### Dataset excerpt
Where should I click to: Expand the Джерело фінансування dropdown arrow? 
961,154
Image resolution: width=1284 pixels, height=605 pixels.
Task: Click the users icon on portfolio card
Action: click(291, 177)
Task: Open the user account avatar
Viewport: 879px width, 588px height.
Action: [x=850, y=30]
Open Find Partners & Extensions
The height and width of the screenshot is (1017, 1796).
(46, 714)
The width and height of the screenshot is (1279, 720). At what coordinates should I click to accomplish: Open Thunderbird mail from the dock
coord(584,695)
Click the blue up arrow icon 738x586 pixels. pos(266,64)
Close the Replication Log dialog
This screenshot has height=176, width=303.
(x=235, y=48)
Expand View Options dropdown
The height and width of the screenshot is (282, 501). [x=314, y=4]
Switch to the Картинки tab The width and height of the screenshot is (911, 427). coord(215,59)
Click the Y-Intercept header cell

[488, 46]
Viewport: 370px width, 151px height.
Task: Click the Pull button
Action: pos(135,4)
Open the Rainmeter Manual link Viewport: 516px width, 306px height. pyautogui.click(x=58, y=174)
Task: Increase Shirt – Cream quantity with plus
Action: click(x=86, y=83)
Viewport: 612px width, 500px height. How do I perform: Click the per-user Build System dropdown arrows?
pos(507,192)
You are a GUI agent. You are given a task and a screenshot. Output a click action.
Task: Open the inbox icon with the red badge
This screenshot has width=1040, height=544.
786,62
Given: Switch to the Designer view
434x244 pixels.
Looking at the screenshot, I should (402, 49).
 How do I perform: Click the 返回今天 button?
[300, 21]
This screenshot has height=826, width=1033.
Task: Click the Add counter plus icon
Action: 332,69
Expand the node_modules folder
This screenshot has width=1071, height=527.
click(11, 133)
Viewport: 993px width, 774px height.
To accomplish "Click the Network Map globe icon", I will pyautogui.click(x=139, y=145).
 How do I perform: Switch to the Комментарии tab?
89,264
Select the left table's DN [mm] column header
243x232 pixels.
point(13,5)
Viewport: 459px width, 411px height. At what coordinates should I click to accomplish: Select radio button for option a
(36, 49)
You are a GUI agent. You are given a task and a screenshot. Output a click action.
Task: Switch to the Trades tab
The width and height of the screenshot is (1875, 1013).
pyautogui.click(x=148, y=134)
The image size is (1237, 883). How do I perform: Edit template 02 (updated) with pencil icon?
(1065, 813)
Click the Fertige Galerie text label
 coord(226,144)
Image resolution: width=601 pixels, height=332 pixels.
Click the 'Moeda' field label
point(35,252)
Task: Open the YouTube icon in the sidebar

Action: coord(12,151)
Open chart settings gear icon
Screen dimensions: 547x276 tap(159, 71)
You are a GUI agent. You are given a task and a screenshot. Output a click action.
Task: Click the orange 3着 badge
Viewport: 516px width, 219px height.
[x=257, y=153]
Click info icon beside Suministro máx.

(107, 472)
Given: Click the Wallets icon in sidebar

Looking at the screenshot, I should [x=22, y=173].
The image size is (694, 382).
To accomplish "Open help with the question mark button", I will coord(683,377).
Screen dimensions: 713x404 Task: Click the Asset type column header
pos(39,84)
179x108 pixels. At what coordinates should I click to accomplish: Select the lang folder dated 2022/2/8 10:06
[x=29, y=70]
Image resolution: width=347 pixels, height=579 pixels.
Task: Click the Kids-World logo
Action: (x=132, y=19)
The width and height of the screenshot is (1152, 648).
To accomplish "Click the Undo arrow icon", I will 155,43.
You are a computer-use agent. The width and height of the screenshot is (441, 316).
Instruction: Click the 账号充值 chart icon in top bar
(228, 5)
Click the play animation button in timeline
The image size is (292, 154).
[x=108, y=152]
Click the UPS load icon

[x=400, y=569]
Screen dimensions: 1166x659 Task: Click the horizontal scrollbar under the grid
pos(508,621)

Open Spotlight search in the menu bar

### What to work on
Rewrite the entries from the line containing "The image size is (1237, 883)." down to the line containing "Action: coord(12,151)", swapping "sidebar" for "toolbar" and leaving everything else unchanged.

### Solution for this task
The image size is (1237, 883). How do I perform: Edit template 02 (updated) with pencil icon?
(1065, 813)
Click the Fertige Galerie text label
 coord(226,144)
Image resolution: width=601 pixels, height=332 pixels.
Click the 'Moeda' field label
point(35,252)
Task: Open the YouTube icon in the toolbar

Action: coord(12,151)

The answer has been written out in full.